* _Problem to work on_: Among the lines below, keep only those from the one containing "Where should I click to: Click" through the one containing "This screenshot has height=720, width=1280.", and reproduce them exactly.

..........

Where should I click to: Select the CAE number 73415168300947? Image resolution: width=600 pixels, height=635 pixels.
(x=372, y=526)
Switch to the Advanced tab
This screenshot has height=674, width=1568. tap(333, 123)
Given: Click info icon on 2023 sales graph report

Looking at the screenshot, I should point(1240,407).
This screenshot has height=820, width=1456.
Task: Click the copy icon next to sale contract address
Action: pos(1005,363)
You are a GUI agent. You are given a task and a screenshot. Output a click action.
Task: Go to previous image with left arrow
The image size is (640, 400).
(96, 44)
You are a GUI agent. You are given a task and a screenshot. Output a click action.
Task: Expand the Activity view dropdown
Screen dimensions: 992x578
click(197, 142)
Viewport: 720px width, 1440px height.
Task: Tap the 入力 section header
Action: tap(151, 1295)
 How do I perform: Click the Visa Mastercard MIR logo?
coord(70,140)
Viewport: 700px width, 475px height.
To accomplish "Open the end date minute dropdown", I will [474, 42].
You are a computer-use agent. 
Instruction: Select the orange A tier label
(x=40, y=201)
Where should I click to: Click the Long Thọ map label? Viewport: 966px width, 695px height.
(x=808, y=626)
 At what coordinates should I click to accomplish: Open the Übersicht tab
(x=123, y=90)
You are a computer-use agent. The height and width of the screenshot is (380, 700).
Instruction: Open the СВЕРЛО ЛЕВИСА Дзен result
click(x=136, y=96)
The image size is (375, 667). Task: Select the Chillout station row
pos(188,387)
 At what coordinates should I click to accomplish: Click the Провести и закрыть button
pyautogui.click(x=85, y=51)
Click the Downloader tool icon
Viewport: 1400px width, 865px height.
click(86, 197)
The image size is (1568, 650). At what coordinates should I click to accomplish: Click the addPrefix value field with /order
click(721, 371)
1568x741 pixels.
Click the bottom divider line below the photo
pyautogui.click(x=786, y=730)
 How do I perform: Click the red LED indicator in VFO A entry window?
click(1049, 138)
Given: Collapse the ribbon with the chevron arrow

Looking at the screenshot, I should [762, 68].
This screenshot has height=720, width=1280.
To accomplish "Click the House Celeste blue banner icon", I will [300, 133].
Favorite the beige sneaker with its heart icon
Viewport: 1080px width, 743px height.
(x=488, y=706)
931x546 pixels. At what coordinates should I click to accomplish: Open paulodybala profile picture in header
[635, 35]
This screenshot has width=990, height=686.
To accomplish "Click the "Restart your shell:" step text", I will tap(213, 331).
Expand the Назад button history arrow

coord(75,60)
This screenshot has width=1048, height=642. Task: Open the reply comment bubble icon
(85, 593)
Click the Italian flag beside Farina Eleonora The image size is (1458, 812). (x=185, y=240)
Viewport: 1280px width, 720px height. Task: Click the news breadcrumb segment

..........

* _Task solution_:
Where should I click to: Click the Long Thọ map label? Viewport: 966px width, 695px height.
(x=808, y=626)
 At what coordinates should I click to accomplish: Open the Übersicht tab
(x=123, y=90)
You are a computer-use agent. The height and width of the screenshot is (380, 700).
Instruction: Open the СВЕРЛО ЛЕВИСА Дзен result
click(x=136, y=96)
The image size is (375, 667). Task: Select the Chillout station row
pos(188,387)
 At what coordinates should I click to accomplish: Click the Провести и закрыть button
pyautogui.click(x=85, y=51)
Click the Downloader tool icon
Viewport: 1400px width, 865px height.
click(86, 197)
The image size is (1568, 650). At what coordinates should I click to accomplish: Click the addPrefix value field with /order
click(721, 371)
1568x741 pixels.
Click the bottom divider line below the photo
pyautogui.click(x=786, y=730)
 How do I perform: Click the red LED indicator in VFO A entry window?
click(1049, 138)
Given: Collapse the ribbon with the chevron arrow

Looking at the screenshot, I should [762, 68].
This screenshot has height=720, width=1280.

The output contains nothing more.